■ Your goal ■
Write out each line of the entries below that holds the word "after".

Saved entries
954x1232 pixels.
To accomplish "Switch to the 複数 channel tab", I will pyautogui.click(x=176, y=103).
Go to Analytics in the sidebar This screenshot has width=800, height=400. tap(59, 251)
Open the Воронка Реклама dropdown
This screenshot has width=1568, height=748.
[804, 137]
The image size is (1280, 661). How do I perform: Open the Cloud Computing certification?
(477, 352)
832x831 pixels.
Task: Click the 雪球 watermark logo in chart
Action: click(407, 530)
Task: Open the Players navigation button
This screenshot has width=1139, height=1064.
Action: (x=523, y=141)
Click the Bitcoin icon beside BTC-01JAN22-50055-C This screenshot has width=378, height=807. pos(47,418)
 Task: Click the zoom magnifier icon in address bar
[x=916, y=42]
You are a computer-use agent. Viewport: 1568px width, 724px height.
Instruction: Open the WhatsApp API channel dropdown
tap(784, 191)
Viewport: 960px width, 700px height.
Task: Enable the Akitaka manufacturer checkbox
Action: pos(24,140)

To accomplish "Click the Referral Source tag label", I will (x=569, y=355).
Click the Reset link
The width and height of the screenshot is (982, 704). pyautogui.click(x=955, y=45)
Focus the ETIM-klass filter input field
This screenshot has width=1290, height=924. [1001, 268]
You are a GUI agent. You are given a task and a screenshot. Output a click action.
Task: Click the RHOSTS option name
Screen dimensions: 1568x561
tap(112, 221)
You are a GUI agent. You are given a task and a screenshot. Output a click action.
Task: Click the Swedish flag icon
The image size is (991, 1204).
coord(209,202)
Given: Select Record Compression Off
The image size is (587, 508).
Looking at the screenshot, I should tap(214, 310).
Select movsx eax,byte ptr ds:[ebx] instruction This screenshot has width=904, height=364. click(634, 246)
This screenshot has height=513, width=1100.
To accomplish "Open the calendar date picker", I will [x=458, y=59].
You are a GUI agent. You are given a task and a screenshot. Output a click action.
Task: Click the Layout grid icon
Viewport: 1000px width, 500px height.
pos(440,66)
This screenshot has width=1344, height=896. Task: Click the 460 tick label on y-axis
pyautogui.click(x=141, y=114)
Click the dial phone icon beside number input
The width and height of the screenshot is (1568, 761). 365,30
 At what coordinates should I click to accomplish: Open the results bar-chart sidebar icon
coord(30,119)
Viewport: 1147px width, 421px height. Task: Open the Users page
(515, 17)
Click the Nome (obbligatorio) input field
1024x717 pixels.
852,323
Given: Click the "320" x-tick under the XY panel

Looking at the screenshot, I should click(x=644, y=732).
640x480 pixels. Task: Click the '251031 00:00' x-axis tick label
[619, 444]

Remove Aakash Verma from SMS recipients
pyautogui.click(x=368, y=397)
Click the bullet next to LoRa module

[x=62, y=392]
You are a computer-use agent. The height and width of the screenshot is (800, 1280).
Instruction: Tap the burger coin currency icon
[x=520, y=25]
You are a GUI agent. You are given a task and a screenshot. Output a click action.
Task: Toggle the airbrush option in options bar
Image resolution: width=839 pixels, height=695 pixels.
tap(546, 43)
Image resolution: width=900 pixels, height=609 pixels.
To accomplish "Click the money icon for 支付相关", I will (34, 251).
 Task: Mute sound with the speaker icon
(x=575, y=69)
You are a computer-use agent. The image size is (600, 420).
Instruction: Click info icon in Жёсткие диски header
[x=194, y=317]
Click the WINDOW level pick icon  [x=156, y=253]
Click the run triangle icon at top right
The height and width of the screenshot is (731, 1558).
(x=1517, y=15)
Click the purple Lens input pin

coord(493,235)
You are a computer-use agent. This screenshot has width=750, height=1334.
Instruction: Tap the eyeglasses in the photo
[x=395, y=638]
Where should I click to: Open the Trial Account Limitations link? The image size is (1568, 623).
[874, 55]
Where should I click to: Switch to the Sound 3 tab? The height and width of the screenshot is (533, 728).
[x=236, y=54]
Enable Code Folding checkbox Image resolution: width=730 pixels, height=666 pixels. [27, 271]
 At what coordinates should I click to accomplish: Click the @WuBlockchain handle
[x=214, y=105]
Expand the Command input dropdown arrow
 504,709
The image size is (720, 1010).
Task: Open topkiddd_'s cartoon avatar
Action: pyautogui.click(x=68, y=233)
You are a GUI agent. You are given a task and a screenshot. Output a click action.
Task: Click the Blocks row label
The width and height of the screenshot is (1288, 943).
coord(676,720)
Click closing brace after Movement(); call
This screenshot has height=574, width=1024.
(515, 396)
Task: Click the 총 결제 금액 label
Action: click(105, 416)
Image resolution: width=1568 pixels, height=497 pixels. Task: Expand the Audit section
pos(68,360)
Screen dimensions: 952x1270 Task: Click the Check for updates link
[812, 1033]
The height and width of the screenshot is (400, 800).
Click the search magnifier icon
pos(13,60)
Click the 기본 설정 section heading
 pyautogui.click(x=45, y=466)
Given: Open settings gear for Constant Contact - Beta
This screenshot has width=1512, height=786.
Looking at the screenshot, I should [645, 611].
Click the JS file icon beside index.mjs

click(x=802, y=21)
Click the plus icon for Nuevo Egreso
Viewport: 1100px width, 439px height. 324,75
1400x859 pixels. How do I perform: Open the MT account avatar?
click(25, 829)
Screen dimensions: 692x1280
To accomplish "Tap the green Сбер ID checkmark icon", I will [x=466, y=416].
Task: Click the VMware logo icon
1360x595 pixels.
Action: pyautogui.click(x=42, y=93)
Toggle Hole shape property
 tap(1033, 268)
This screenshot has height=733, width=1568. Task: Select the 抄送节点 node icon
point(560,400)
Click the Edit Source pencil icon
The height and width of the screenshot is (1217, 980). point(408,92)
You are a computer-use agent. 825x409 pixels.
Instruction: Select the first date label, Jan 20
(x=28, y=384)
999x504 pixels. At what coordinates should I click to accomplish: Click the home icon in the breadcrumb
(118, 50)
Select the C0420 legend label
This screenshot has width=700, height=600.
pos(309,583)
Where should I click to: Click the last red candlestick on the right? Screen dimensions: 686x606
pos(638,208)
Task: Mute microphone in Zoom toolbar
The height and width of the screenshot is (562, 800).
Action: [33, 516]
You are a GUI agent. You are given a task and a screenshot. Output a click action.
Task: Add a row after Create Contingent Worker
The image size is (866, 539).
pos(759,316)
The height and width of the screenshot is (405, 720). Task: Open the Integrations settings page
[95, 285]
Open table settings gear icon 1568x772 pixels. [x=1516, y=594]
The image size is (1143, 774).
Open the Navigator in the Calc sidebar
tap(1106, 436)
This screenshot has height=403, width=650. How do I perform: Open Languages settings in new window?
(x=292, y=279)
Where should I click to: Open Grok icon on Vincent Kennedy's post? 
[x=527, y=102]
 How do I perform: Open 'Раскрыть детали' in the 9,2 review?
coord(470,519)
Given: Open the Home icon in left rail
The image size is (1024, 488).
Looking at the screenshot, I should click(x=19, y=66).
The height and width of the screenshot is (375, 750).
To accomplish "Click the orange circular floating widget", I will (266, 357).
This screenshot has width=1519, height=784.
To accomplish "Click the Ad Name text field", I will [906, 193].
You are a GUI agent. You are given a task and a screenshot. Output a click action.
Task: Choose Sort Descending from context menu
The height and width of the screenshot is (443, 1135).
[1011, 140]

■ Solution for this task ■
Click closing brace after Movement(); call
Task: Add a row after Create Contingent Worker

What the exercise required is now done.